Una sentenza che divide, perché se da un lato Coldiretti parla di «una opportunità importante per porre un freno a un fenomeno, quello della proliferazione degli animali selvatici, che sta devastando le campagne italiane» dall’altro lato le associazioni ricordano che il Tar ha 90 giorni per esprimersi sulla legittimità della legge regionale.

«La popolazione dei cinghiali è più che raddoppiata negli ultimi dieci anni, salendo a due milioni di capi – scrive Coldiretti in una nota -. Ma se si considera la sola dorsale appenninica, la concentrazione media sale a un animale ogni cinque abitanti. Il risultato è che nelle campagne si registrano ogni anno danni stimati in almeno 200 milioni alle colture, ma a preoccupare sono anche i rischi per la salute provocati dalla diffusione di malattie e soprattutto gli incidenti stradali in grande aumento».

Coldiretti lamenta inoltre che i cinghiali si spingono sempre più spesso dentro i cortili e agli ingressi delle abitazioni, «scorrazzando per le vie dei paesi o sui campi, nelle stalle e nelle aziende agricole. Una situazione che costringe ormai le aziende a lasciare i terreni incolti, stravolgendo l’assetto produttivo delle zone» evidenziano gli agricoltori.

Ma l’attacco di Coldiretti va anche in direzione di un disequilibrio ambientale dell’ecosistema specie in merito al rapporto tra crescita della popolazione dei selvatici e vegetazione forestale.

Di parere diametralmente opposto invece le associazioni che per voce del delegato regionale della Lac (Lega per l’Abolizione della Caccia), Danilo Baldini, fa sapere che «non c’e stata alcuna sentenza storica. La Corte Costituzionale – spiega – ha solo considerato inammissibile la questione di legittimità costituzionale così come formulata dal Tar Marche, nella parte in cui inserisce i cacciatori tra i soggetti deputati al controllo del Cinghiale, evitando però di scendere nel merito della questione, che altrimenti non avrebbe potuto ritenere più che fondata».

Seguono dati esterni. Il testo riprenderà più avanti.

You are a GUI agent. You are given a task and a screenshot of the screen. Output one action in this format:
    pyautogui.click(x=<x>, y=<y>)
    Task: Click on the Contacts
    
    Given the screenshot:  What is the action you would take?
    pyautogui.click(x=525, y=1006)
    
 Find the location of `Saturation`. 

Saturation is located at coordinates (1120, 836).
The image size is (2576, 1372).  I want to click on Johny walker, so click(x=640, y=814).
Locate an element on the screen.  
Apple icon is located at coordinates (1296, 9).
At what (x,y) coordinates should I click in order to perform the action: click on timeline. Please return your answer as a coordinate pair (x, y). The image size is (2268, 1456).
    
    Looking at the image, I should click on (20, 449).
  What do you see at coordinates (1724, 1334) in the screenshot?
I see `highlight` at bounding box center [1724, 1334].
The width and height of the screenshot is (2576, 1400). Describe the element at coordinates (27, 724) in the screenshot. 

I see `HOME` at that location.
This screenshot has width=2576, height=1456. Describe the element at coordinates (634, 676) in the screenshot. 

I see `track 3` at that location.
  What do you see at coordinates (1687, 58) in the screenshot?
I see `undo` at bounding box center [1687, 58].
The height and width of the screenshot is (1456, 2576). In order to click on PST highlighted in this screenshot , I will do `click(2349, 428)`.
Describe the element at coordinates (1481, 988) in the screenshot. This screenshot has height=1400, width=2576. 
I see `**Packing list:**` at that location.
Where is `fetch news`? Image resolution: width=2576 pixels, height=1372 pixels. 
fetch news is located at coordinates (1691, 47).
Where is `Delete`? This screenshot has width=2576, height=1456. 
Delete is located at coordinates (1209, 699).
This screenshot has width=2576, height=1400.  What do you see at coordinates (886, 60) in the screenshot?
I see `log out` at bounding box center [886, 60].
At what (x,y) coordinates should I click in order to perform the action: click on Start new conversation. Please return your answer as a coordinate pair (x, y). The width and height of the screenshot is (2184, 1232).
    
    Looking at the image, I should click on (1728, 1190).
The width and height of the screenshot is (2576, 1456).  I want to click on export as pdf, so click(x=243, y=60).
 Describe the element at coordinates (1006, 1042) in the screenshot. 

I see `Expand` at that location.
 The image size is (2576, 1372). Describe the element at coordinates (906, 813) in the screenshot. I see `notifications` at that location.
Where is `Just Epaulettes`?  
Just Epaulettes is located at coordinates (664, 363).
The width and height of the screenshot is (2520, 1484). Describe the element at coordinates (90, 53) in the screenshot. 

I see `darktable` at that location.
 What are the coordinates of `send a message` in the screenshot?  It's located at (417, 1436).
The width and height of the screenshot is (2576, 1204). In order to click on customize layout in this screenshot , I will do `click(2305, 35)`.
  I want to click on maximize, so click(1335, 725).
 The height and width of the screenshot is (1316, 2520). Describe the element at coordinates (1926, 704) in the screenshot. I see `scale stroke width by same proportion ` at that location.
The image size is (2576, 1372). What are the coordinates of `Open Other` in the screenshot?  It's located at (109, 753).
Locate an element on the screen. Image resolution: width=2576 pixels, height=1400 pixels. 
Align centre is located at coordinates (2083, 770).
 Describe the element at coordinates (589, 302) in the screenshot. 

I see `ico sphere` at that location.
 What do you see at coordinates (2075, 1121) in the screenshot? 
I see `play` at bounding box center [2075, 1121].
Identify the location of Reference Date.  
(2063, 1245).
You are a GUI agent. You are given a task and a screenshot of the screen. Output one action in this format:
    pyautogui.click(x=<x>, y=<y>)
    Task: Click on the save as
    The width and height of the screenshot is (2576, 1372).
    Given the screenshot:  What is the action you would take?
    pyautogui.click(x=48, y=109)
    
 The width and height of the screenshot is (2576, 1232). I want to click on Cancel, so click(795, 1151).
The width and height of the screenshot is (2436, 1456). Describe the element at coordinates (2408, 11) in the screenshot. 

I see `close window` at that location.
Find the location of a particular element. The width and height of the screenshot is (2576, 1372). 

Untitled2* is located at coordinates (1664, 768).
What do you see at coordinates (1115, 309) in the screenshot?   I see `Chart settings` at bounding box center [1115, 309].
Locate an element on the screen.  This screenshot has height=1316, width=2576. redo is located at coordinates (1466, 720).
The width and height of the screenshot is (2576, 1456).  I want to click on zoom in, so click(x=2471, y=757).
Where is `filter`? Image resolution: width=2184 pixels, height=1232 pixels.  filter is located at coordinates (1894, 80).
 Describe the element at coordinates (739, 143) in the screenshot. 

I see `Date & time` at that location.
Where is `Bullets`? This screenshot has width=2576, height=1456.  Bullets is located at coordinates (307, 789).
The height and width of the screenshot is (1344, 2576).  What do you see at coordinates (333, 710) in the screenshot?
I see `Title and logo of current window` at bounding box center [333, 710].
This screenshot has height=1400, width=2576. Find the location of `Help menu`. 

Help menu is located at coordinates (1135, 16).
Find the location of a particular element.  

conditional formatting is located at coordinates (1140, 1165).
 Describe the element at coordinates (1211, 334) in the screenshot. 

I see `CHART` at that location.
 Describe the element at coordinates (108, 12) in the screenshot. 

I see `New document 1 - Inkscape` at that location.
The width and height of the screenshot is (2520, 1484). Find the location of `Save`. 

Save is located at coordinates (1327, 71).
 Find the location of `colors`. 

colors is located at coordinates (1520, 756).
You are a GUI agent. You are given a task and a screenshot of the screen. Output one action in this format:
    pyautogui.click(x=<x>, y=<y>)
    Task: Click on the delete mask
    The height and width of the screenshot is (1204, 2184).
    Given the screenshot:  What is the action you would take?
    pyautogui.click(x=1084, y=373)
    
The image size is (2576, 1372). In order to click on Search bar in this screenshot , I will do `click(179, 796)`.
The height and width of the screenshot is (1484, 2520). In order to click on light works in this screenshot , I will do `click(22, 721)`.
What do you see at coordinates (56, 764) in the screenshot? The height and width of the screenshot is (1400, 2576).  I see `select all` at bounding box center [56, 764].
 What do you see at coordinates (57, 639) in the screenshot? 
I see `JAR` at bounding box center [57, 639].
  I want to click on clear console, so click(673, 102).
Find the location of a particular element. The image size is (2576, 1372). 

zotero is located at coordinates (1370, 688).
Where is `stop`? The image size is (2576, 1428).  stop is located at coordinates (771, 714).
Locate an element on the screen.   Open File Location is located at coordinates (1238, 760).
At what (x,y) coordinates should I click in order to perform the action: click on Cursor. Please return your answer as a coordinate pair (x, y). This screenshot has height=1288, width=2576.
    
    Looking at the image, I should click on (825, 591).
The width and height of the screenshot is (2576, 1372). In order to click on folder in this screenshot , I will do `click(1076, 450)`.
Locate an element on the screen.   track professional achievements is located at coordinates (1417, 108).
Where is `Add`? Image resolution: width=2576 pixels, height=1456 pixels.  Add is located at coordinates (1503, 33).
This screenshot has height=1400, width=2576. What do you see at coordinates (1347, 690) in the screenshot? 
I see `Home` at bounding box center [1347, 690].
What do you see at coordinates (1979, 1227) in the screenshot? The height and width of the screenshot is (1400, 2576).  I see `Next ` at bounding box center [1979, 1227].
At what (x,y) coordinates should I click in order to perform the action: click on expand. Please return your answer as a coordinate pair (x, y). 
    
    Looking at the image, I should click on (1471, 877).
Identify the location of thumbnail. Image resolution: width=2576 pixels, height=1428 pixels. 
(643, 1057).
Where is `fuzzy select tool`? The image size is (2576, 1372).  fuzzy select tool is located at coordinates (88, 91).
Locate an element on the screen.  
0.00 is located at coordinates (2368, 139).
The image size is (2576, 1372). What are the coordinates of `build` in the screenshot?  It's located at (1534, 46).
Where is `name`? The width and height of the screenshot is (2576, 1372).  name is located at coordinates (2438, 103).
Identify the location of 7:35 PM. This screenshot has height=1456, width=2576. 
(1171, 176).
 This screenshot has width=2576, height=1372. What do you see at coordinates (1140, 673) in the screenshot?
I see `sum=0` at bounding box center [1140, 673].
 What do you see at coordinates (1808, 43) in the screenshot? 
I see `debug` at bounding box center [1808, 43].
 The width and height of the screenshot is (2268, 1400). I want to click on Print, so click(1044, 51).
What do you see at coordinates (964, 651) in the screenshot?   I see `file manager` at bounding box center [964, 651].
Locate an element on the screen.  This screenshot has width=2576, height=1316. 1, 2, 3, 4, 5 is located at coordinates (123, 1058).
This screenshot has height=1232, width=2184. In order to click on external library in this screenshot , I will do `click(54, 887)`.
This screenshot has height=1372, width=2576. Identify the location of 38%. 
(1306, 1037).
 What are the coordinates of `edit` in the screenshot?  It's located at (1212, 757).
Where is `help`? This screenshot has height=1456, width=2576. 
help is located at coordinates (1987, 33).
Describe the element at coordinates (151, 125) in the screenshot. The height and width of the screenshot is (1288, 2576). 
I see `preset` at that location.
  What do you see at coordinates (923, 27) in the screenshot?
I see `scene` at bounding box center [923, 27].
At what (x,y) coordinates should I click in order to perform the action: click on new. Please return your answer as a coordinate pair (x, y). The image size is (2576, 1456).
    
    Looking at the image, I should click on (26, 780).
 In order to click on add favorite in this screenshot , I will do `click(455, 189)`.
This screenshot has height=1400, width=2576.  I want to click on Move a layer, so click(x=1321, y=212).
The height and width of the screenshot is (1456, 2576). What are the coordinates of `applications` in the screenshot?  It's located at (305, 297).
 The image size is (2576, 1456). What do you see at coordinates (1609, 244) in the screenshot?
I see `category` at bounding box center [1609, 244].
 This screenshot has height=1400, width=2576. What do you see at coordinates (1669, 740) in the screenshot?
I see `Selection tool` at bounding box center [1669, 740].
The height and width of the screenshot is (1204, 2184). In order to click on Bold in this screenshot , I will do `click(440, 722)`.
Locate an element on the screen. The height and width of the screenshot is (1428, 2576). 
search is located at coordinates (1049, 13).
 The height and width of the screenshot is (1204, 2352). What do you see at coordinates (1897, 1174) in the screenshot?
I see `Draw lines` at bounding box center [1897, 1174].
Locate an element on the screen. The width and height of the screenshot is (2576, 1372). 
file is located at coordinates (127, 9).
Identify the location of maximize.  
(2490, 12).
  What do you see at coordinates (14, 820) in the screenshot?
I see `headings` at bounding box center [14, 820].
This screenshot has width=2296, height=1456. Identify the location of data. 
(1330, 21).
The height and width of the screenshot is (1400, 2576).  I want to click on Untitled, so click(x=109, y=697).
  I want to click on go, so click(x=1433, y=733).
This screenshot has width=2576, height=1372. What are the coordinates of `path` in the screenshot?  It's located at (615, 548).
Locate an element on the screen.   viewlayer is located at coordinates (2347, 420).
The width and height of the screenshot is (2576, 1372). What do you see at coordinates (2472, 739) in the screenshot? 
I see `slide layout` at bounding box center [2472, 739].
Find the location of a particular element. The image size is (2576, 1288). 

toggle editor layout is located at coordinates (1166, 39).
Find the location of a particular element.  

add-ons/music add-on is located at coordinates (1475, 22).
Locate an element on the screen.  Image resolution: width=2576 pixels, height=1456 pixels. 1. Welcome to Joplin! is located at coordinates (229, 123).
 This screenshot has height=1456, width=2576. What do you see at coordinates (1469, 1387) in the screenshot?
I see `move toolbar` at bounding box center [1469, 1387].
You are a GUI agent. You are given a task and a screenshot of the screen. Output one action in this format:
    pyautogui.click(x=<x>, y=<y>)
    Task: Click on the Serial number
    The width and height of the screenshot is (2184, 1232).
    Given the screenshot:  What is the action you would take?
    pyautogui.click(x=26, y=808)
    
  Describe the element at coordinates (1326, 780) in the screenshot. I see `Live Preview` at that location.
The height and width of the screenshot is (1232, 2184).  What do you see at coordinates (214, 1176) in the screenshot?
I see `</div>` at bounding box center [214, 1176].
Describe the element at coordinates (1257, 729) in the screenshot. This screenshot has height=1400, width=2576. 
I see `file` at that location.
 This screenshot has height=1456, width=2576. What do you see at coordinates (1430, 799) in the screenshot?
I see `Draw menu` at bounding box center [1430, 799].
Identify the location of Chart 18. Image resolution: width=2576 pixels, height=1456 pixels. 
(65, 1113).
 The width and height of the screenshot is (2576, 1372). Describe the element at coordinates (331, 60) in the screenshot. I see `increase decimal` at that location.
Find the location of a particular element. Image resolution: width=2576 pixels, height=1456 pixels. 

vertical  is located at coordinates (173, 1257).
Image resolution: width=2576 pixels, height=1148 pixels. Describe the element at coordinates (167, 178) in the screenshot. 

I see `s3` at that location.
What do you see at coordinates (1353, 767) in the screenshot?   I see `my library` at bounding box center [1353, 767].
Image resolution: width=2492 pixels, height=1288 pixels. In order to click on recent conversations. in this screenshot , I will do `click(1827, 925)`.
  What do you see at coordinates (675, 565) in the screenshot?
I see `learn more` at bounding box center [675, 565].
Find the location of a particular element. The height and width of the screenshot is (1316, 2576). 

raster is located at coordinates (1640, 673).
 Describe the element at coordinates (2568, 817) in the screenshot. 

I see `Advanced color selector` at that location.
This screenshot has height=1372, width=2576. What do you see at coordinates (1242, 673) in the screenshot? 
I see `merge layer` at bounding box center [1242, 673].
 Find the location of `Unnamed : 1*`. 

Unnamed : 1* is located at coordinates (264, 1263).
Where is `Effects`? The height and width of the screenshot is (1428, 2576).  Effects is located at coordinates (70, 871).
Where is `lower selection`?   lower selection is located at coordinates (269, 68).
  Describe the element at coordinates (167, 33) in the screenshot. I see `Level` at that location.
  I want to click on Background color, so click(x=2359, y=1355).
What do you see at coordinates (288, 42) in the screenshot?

Insomma, le associazioni smentiscono «categoricamente le affermazioni della Coldiretti, che ha evidentemente frainteso il pronunciamento della Corte, la quale non ha affatto dato il via libera agli agricoltori di sparare ai cinghiali» perché «già ora disciplinato dall’articolo 19, che ribadisce infatti che gli agricoltori possono essere coinvolti nella gestione faunistica, “ma nel pieno rispetto sulla priorità dei metodi ecologici e delle figure deputate a svolgere eventuali, ed eccezionali, piani di abbattimento”,  cosa del resto ribadita in ben 7 sentenze precedenti della stessa Corte Costituzionale».

Ora il Tar delle Marche avrà 90 giorni per intervenire nuovamente sulla questione di legittimità, mentre le associazioni ambientaliste e animaliste annunciano già l’intenzione di voler intervenire per chiarire la questione sollecitando proprio il Tribunale Amministrativo Regionale.